WHAT THE EXERCISE ASKS ▸ Reproduce every line of the records below word for word, leaving out the pictures.
____ RECORD SET
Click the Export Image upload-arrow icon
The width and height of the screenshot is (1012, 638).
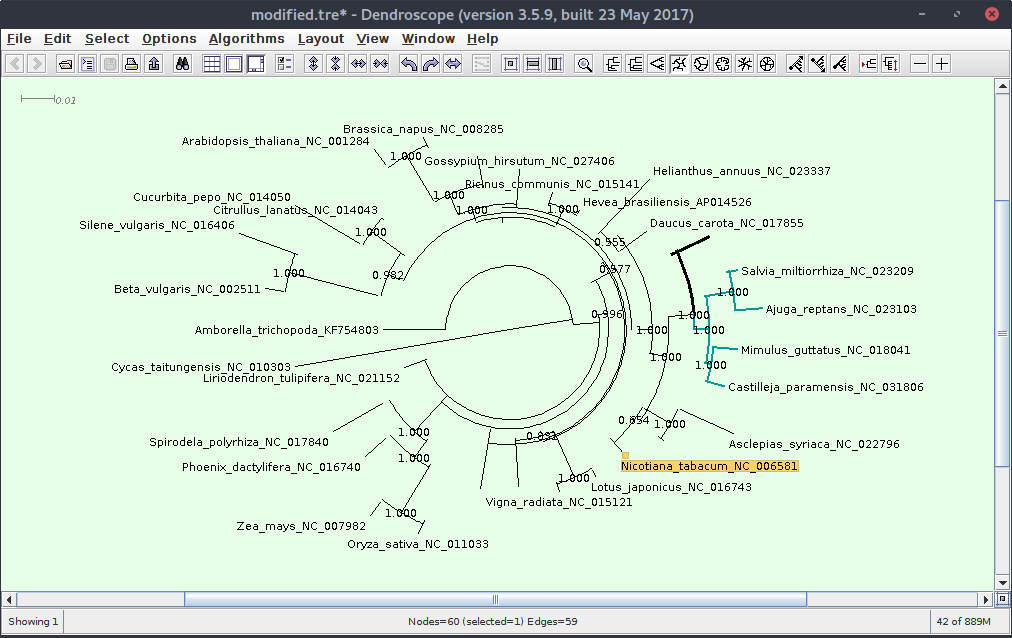[153, 64]
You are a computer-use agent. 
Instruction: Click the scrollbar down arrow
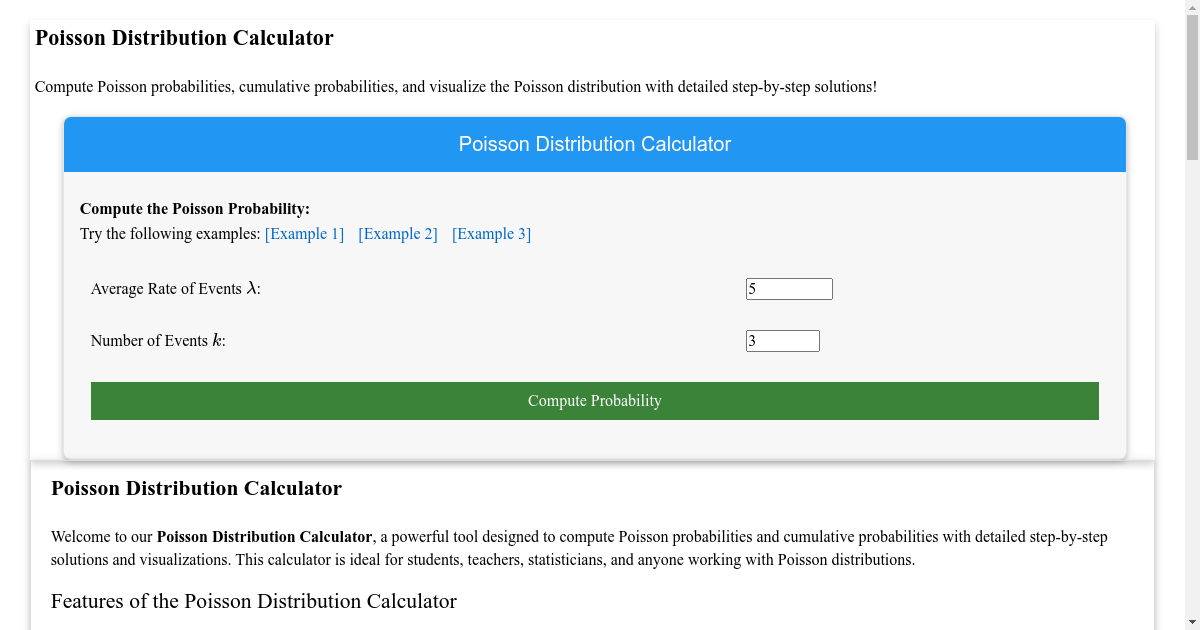coord(1193,622)
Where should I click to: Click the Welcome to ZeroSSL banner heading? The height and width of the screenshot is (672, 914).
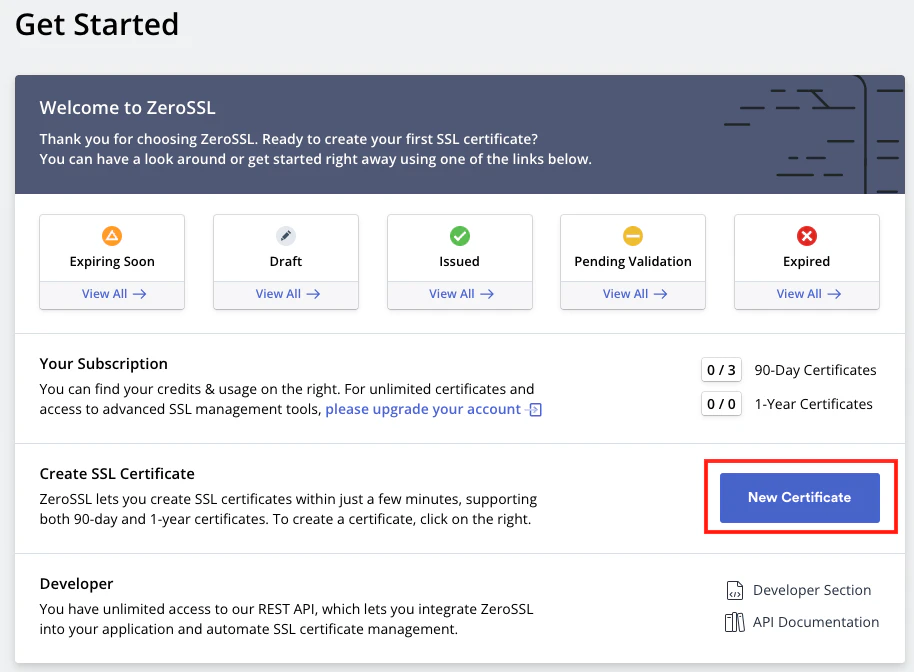[127, 107]
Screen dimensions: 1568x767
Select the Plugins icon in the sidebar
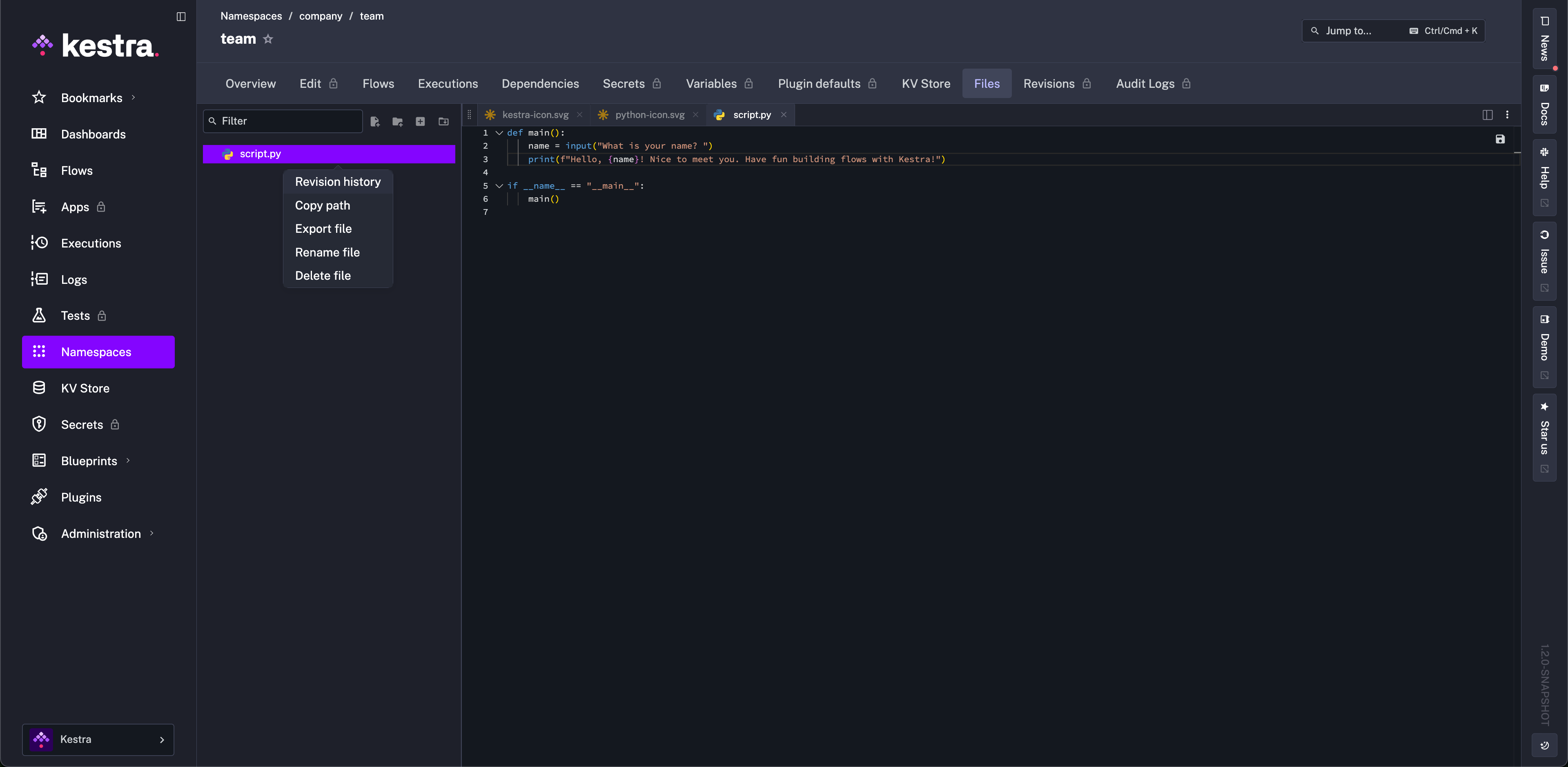coord(39,497)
________
THE ANSWER ▸
Click the Export Image upload-arrow icon
The width and height of the screenshot is (1012, 638).
[153, 64]
You are a computer-use agent. 
Instruction: Click the scrollbar down arrow
coord(1193,622)
Where should I click to: Click the Welcome to ZeroSSL banner heading? The height and width of the screenshot is (672, 914).
[127, 107]
Screen dimensions: 1568x767
Select the Plugins icon in the sidebar
coord(39,497)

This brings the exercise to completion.